# Assignment:
Only the lines from the start of the entries up to and including the line with "The image size is (700, 500)." should be written out, exactly as they stand.

--- START ---

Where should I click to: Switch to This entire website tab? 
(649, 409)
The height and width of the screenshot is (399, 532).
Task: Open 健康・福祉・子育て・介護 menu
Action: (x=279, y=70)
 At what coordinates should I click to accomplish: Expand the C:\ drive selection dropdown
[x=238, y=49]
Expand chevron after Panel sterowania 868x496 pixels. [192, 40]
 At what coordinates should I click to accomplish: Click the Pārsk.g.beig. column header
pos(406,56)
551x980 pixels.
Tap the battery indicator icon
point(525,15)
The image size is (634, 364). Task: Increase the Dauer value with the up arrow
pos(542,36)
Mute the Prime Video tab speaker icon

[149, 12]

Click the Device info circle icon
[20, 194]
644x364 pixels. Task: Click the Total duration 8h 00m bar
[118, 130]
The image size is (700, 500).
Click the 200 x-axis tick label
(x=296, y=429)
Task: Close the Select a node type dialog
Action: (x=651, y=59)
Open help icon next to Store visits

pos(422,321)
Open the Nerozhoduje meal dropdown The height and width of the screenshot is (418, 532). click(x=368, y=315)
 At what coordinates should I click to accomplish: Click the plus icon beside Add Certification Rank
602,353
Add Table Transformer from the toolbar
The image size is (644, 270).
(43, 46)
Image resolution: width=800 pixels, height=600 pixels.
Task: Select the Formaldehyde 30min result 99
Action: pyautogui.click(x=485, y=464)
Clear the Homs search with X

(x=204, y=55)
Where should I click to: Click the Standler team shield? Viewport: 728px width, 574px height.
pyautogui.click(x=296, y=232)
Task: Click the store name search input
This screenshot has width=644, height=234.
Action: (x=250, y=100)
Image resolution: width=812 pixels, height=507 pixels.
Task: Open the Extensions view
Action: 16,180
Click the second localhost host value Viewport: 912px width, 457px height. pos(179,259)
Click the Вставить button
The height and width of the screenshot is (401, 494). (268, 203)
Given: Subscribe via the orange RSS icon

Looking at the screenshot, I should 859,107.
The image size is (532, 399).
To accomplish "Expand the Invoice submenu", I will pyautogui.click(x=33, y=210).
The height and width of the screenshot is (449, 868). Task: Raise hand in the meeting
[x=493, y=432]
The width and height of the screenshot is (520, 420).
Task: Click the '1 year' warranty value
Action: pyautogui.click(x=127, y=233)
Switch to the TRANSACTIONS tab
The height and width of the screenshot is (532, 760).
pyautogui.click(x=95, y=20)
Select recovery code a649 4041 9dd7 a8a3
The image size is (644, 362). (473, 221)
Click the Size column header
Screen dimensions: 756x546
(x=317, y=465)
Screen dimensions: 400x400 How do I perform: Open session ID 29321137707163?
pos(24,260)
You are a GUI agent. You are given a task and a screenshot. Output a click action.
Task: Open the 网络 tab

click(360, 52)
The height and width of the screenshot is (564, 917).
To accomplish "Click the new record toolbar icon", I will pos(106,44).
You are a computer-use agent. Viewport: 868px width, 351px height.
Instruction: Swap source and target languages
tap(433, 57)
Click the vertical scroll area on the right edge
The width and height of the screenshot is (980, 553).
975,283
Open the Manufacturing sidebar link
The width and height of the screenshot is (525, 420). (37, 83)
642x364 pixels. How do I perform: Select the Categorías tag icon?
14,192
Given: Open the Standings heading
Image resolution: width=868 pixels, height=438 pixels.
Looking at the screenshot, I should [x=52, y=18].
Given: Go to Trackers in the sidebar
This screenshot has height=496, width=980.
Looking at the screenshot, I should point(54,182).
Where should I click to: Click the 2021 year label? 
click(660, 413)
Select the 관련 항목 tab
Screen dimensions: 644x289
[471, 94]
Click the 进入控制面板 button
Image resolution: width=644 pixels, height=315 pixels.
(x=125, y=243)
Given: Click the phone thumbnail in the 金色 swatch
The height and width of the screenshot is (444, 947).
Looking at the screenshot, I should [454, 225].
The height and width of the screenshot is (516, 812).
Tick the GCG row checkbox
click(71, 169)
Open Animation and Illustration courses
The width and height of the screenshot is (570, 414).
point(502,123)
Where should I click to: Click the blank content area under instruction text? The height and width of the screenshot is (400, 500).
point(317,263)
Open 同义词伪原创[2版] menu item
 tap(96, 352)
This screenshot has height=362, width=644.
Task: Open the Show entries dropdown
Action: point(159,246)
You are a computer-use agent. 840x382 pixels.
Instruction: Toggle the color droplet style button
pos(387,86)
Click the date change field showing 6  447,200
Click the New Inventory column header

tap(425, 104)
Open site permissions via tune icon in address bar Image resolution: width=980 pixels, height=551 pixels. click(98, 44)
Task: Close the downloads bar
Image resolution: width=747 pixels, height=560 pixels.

--- END ---

# Result below:
Where should I click to: Switch to This entire website tab? 
(649, 409)
The height and width of the screenshot is (399, 532).
Task: Open 健康・福祉・子育て・介護 menu
Action: (x=279, y=70)
 At what coordinates should I click to accomplish: Expand the C:\ drive selection dropdown
[x=238, y=49]
Expand chevron after Panel sterowania 868x496 pixels. [192, 40]
 At what coordinates should I click to accomplish: Click the Pārsk.g.beig. column header
pos(406,56)
551x980 pixels.
Tap the battery indicator icon
point(525,15)
The image size is (634, 364). Task: Increase the Dauer value with the up arrow
pos(542,36)
Mute the Prime Video tab speaker icon

[149, 12]

Click the Device info circle icon
[20, 194]
644x364 pixels. Task: Click the Total duration 8h 00m bar
[118, 130]
The image size is (700, 500).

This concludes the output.